Member of the Pennsylvania House of Representatives from the 145th district
- In office January 6, 1981 – January 6, 2015
- Preceded by: Marvin D. Weidner
- Succeeded by: Craig Staats

Personal details
- Born: July 8, 1937 (age 89) Sellersville, Pennsylvania
- Party: Republican
- Spouse: Single

= Paul Clymer =

American politician

Paul Irvin Clymer (born July 8, 1937) was a Republican member of the Pennsylvania House of Representatives, where he represented the 145th Legislative District in Bucks County. First elected in 1980, he served in the seat until January 6, 2015.

After high school, Clymer attended Muhlenberg College, where he served in the ROTC and earned a degree in Economics in 1959. Following graduation from college, he spent four years in the U.S. Army on active duty. Clymer worked as a credit manager at Lankenau Hospital between leaving active military service and his election to the House.

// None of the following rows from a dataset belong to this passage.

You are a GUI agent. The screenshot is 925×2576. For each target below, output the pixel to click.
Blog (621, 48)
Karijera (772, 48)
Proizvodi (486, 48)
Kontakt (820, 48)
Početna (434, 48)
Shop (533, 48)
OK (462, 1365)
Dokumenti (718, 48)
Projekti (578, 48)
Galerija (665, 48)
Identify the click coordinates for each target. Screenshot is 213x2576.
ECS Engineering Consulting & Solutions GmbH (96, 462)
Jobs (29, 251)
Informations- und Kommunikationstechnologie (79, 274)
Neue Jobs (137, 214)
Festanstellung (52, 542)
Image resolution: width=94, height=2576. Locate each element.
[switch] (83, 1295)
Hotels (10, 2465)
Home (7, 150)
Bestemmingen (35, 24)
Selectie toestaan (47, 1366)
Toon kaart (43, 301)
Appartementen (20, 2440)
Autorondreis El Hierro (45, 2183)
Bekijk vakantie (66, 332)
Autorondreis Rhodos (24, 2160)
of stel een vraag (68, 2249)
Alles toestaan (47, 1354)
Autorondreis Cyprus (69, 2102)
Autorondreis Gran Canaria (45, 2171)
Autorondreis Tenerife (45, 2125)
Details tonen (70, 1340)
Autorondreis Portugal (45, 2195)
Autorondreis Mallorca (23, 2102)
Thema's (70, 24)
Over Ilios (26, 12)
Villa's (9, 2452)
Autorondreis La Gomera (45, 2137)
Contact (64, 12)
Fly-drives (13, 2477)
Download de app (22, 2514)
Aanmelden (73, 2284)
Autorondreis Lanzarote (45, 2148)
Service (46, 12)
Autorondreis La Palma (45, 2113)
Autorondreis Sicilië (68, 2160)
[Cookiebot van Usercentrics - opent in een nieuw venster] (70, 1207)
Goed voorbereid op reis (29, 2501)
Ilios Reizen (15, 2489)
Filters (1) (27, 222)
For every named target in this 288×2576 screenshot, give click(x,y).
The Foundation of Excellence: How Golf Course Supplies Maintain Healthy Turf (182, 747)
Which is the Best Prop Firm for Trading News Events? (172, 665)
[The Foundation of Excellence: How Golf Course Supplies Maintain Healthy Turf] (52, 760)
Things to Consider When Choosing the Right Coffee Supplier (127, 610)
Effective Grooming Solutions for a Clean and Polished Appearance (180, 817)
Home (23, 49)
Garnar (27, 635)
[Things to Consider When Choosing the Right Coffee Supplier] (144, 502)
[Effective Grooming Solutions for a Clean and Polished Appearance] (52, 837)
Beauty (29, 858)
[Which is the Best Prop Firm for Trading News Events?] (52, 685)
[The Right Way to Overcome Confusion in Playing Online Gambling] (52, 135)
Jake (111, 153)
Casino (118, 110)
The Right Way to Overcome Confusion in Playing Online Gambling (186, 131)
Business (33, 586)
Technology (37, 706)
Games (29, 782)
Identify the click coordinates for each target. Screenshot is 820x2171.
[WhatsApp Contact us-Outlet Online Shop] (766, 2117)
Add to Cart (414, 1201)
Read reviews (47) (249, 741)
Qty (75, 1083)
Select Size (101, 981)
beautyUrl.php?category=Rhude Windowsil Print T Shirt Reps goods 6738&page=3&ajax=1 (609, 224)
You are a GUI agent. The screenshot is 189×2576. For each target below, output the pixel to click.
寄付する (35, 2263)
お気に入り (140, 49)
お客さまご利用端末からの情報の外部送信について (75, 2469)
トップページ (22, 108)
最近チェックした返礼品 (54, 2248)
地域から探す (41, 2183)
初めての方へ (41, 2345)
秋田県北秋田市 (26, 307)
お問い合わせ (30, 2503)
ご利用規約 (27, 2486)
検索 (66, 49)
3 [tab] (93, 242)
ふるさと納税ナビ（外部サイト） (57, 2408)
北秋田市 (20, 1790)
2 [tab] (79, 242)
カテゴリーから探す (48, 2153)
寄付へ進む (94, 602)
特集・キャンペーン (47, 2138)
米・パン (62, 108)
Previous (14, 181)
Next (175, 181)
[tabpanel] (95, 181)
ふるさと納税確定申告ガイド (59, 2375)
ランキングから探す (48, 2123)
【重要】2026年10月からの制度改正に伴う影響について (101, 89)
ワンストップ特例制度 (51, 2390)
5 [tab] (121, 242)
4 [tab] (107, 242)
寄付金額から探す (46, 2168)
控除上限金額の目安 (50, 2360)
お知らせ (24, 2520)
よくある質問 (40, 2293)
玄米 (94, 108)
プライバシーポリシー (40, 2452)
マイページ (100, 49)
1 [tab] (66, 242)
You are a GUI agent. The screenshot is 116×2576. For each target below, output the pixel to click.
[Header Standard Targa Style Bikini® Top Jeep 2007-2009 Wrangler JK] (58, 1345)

Clymer served as chairman of the House Education Committee. He was also a member of the House Gaming Oversight Committee and has been an outspoken critic of the legalization of gambling in the state, urging for more regulation in the industry.

In the 1990s, Clymer hosted a television program called The Legislative Report with Paul Clymer.

In January 2010, Clymer announced that he would not seek re-election in the November 2010 election. However, the next week, he reconsidered and said he would run for re-election.

Clymer announced in January 2014 that he would not be running for re-election in the Fall of 2014.